Editor, Manteca Bulletin,
Last week information gathered from city hall was added to my comments, regarding the amount of RDA investment in new development. My conservative numbers were based on monies invested by City Hall over a period of time to new development from RDA, sales tax leveraging, fees “adjustments”, new infrastructure and deferments, costs of fending off lawsuits due to new development, and so on. A simple side-by-side comparison of “investments” made to locate businesses and to new development illustrates who really gets the lion share; with downtown being the negligible recipient. The $30 million was spent on infrastructure to service the needs of the new development; it was not invested in response to the infrastructure needs of the existing community.

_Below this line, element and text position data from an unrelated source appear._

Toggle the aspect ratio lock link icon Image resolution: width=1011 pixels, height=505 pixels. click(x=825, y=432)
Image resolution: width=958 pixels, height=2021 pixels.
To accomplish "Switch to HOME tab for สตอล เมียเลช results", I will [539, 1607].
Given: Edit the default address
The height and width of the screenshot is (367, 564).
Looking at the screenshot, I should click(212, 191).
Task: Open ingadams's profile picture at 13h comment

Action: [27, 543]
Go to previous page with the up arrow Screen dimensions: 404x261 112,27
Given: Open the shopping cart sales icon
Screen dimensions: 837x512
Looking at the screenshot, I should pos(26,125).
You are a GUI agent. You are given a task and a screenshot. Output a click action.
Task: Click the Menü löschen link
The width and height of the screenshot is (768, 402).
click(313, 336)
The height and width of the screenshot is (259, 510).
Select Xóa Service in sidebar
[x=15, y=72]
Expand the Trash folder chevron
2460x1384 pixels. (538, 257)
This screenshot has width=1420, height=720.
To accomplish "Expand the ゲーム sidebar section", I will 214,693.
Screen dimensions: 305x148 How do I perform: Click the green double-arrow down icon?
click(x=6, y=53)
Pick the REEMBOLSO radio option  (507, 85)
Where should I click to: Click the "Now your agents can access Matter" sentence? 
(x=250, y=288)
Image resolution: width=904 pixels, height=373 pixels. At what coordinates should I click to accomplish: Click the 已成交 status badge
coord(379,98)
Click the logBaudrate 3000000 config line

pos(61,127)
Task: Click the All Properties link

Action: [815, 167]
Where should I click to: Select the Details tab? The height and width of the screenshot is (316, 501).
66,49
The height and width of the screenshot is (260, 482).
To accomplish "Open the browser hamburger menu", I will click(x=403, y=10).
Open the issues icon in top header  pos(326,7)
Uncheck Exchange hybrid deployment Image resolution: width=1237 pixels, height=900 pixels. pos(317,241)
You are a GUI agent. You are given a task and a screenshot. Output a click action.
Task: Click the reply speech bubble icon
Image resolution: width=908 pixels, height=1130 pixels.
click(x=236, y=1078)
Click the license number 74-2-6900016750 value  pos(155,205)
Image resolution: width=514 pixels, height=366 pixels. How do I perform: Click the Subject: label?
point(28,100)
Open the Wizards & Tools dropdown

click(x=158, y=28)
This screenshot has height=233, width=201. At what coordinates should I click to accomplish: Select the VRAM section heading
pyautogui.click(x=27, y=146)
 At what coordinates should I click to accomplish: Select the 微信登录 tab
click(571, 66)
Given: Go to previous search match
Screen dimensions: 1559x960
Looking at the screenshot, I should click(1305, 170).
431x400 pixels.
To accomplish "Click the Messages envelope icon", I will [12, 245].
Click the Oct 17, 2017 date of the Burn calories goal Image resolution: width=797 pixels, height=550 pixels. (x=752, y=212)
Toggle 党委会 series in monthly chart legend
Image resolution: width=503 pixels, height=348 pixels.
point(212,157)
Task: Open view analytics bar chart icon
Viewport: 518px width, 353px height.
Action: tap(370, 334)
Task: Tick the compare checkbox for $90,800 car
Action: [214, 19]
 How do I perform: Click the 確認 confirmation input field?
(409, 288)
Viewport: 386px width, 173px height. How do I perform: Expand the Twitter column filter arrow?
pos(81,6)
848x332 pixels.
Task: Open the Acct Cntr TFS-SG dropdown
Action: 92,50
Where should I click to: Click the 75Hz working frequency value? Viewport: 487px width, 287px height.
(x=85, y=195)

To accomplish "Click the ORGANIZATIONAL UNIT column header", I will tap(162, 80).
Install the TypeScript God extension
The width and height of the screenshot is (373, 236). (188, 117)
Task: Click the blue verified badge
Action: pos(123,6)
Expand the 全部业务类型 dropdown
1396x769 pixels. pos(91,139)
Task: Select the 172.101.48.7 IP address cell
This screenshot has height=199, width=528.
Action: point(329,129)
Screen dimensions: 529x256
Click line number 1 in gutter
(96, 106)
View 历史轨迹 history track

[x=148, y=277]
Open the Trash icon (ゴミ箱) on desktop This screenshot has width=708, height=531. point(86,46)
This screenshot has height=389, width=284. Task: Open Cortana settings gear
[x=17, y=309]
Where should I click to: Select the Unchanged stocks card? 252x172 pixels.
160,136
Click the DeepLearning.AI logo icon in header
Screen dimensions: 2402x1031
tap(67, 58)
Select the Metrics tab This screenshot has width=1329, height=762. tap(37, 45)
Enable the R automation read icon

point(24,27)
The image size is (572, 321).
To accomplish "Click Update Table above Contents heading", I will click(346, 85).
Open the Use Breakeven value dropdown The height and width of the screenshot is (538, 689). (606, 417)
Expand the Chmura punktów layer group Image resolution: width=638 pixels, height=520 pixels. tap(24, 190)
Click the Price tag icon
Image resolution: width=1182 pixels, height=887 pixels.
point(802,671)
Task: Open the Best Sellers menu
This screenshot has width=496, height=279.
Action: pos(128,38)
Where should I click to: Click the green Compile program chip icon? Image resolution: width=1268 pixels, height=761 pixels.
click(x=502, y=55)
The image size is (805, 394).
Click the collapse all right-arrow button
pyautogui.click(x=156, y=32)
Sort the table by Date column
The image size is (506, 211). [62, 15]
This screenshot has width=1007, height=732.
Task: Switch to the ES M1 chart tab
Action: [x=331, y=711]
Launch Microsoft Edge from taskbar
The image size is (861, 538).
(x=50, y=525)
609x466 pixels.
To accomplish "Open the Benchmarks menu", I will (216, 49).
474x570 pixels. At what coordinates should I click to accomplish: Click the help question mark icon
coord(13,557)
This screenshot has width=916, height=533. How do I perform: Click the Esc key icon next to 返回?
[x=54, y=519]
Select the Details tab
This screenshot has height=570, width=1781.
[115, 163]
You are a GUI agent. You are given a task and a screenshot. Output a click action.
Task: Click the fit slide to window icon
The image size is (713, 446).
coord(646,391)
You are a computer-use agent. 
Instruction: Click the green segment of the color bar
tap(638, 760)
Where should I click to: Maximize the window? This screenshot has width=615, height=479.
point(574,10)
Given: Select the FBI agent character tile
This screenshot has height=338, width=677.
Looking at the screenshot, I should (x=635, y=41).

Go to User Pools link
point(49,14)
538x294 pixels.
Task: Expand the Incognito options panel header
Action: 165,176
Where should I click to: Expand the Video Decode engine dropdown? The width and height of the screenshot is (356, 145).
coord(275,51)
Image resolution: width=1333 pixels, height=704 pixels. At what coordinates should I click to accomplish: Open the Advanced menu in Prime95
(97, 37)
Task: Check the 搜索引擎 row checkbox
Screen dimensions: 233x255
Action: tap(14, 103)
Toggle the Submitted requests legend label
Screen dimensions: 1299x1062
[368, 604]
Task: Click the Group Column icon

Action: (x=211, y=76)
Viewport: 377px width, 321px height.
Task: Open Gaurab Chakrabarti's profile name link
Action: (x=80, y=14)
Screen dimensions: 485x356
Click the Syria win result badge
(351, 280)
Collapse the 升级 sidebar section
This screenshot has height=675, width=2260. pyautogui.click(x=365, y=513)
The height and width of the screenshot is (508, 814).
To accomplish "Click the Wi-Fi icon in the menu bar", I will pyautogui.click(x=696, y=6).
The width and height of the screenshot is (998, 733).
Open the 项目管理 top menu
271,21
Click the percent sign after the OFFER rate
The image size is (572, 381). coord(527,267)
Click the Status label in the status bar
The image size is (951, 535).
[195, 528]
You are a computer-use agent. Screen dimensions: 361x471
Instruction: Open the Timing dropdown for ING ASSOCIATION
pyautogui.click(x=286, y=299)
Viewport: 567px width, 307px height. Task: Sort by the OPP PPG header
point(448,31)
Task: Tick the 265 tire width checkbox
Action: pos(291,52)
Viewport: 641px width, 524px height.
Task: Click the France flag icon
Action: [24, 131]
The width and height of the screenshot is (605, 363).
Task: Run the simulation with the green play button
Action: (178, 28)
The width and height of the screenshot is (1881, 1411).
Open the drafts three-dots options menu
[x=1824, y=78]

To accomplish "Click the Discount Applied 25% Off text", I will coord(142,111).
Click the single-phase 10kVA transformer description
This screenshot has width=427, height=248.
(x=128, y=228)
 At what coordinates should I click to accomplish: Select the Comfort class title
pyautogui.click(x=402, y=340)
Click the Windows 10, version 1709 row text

I was advised that whining for the sake of whining is not a solution, what is my plan for Downtown. My plan is based on a simple principle — introduction of a reliable source of people will equate to increased customer opportunities. I use “opportunities” for two reasons. One, as history as proven many times over, a downtown’s makeup and activity will transition naturally due to the opportunity of an increased consumer base. Two, I believe that government should assist with infrastructure improvements but it is up to the downtown business owners themselves to take advantage of the new opportunities.
My plan is simple; construct a multi-use, multi-story governmental services campus in Downtown. The introduction of hundreds of stable and reliable customers to the downtown area will accelerate the transition of Downtown to a viable and active commercial district at the heart of the community. The side benefit to Manteca’s residents is that the existing city hall campus (on Center Street) becomes the new community/arts/cultural center and the existing public library becomes a new veteran’s memorial site and community social hall.
How do we pay for it? Redirect RDA funds and other municipal funding and financing sources, disposal of surplus municipal properties, potential tenant rents, restructure of new development contributions and fees, and the list goes on. That RDA $30 million or $60 million would be a good start.